Over the past couple of years increasing numbers of universities across Europe and the US have set up web-based resources known as Massive Open Online Courses (MOOCs). These MOOCs make recorded lectures, course materials and academic discussion forums freely available to anyone who wants to use them.

But in Uganda, this comes with the realisation that National Council of Higher Education has started accrediting institutions; which run such online programs.

Some universities use free courses not only as a shop window for the other courses they offer, but also as a way of sharing good practice with other institutions, experimenting with new technology and of seeing what does and does not work in distance education.

This is important because the availability of higher bandwidths and progress in developing effective systems of online assessment, combined with increasing demand, means that paid-for distance learning is also booming.

According to the Higher Education Statistics Agency, the number of distance learning students registered at UK institutions grew from 238,800 in 2006/07 to 271,445 in 2010/11.

Bricks and mortar universities no longer have the capacity to deal with the number of students there are going to be in future, so online learning has to be the way to go.

Apart from inadequate staff, there is a serious problem of deteriorating physical infrastructure in most universities, especially public ones; due to the exploding enrolment in universities. The rapid enrolment is not matched a corresponding increase in physical infrastructure.

The most recent studies show that the lecture rooms/student ratio for Makerere is 0.32sq.m; 1.81sq.m for Kyambogo; 1.85sq.m for MUST; and 1.26sq.m for Gulu. MUBS is at 0.23sq.m.But all these fall short of the NCHE ideal of 2.5sq.m per student; implying all the universities have terribly congested lecture rooms.

Dr John Muyingo, the state minister for higher education says that online degrees are increasing in the fast evolution of the information, communication and technology. He explains that the advantage of doing an online degree, is keeping your job as you study compared to the traditional methods where enrolling for studies may impact negatively on someone’s work.

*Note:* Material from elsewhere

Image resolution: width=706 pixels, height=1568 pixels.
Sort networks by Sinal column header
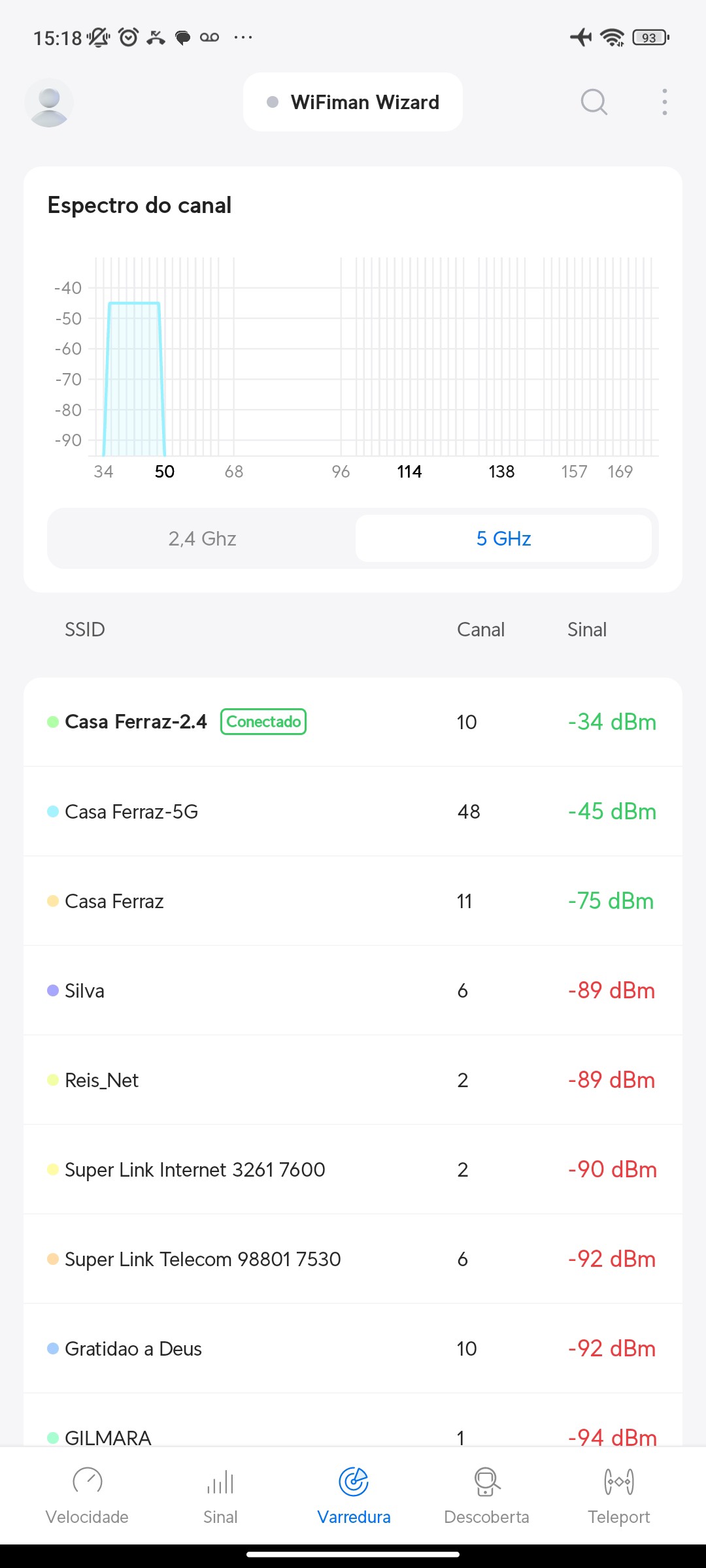(x=587, y=630)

In Uganda, we have some online courses that are affiliated by learning partners abroad. But, not all of them have foreign affiliations.

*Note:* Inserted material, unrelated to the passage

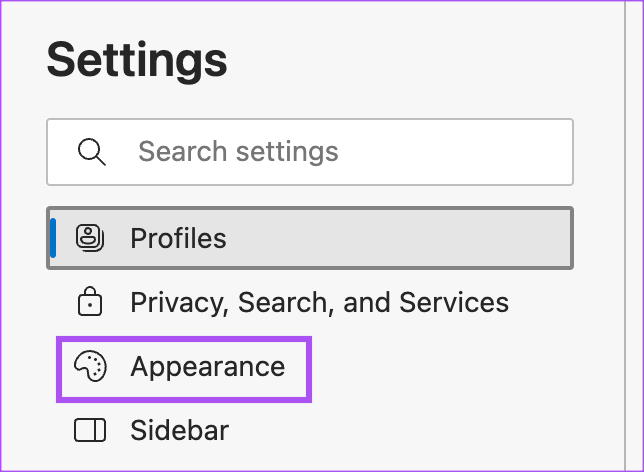The height and width of the screenshot is (472, 644).
Task: Click the blue selection bar beside Profiles
Action: pos(53,238)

One of the online degree producers in Uganda include Management and Accountancy training (MAT) in Uganda; which offers three online degree programmes which provide a great flexibility for students who want to do the degree at their own terms.

“By choosing to go to study online other than having contact with lecturers, you will be allowed to do a degree on your terms,” explains Jeff Thompson, the Managing Director of MAT. Usually, the courses are formulated in a module, which means you can undertake a given number of modules at a time, till you graduate. For every level that you finish, you get a certificate or a diploma like in the case of MAT.

Those who have objected to the idea of online degrees say that there is less personal interaction with the lecturers, as compared to the traditional way of university teaching. There is a myth that since you are not required to be on campus, online students may feel disconnected from their own institutions. This would include missing out on on-campus activities and campus associations.

However, Jean Katongole, the head of administration at MAT explains that that the world is changing; which may necessitate people working while studying.

So an online degree provides for them an ability to juggle between studies and their work. Doing an online course with an approved learning partner usually links students. For instance, on completion of the degree, students who can afford travel to abroad to attend their graduation ceremonies. However, even those who cannot attend the ceremonies, get their qualification papers delivered to them.

Dr Muyingo advises that whoever is looking for an online degree should do so in a field that is not highly practical. For example, some medicine degrees may require students to go to campus and participate in the practical aspects of the course.

If students cannot afford being at campus physically, they drop out, after wasting so much money. “There needs to be guidance before people can embark on any online degrees,” he advises.